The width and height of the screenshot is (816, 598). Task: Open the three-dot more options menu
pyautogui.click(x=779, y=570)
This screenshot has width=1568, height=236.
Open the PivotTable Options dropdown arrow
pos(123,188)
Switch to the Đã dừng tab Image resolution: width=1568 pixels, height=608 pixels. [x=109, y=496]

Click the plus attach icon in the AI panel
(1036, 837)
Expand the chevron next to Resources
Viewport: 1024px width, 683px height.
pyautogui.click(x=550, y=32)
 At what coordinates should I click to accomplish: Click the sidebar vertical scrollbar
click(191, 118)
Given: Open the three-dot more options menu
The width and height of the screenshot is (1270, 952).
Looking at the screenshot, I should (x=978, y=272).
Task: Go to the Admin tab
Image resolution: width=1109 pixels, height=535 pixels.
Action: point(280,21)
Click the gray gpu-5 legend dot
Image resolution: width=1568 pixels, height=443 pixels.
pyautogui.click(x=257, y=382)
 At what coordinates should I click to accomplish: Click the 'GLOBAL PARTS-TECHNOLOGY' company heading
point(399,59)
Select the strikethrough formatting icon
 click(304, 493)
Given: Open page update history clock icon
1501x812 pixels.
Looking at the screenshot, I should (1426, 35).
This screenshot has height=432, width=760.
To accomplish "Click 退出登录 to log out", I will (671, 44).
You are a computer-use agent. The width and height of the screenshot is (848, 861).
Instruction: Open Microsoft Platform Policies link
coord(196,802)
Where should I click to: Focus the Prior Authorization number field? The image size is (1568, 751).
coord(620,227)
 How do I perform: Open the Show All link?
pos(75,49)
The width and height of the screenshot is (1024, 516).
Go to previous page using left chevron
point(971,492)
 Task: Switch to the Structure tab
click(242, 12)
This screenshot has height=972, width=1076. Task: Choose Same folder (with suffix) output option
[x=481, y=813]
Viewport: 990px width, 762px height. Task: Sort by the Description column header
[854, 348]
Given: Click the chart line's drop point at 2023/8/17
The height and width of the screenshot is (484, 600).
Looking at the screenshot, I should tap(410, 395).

-- -- --

WHAT THE TASK REQUIRES: What is needed is a faithful transcription of every entry.

PROBLEM SOLUTION:
The width and height of the screenshot is (816, 598). Task: Open the three-dot more options menu
pyautogui.click(x=779, y=570)
This screenshot has width=1568, height=236.
Open the PivotTable Options dropdown arrow
pos(123,188)
Switch to the Đã dừng tab Image resolution: width=1568 pixels, height=608 pixels. [x=109, y=496]

Click the plus attach icon in the AI panel
(1036, 837)
Expand the chevron next to Resources
Viewport: 1024px width, 683px height.
pyautogui.click(x=550, y=32)
 At what coordinates should I click to accomplish: Click the sidebar vertical scrollbar
click(191, 118)
Given: Open the three-dot more options menu
The width and height of the screenshot is (1270, 952).
Looking at the screenshot, I should (x=978, y=272).
Task: Go to the Admin tab
Image resolution: width=1109 pixels, height=535 pixels.
Action: point(280,21)
Click the gray gpu-5 legend dot
Image resolution: width=1568 pixels, height=443 pixels.
pyautogui.click(x=257, y=382)
 At what coordinates should I click to accomplish: Click the 'GLOBAL PARTS-TECHNOLOGY' company heading
point(399,59)
Select the strikethrough formatting icon
 click(304, 493)
Given: Open page update history clock icon
1501x812 pixels.
Looking at the screenshot, I should (1426, 35).
This screenshot has height=432, width=760.
To accomplish "Click 退出登录 to log out", I will (671, 44).
You are a computer-use agent. The width and height of the screenshot is (848, 861).
Instruction: Open Microsoft Platform Policies link
coord(196,802)
Where should I click to: Focus the Prior Authorization number field? The image size is (1568, 751).
coord(620,227)
 How do I perform: Open the Show All link?
pos(75,49)
The width and height of the screenshot is (1024, 516).
Go to previous page using left chevron
point(971,492)
 Task: Switch to the Structure tab
click(242, 12)
This screenshot has height=972, width=1076. Task: Choose Same folder (with suffix) output option
[x=481, y=813]
Viewport: 990px width, 762px height. Task: Sort by the Description column header
[854, 348]
Given: Click the chart line's drop point at 2023/8/17
The height and width of the screenshot is (484, 600).
Looking at the screenshot, I should tap(410, 395).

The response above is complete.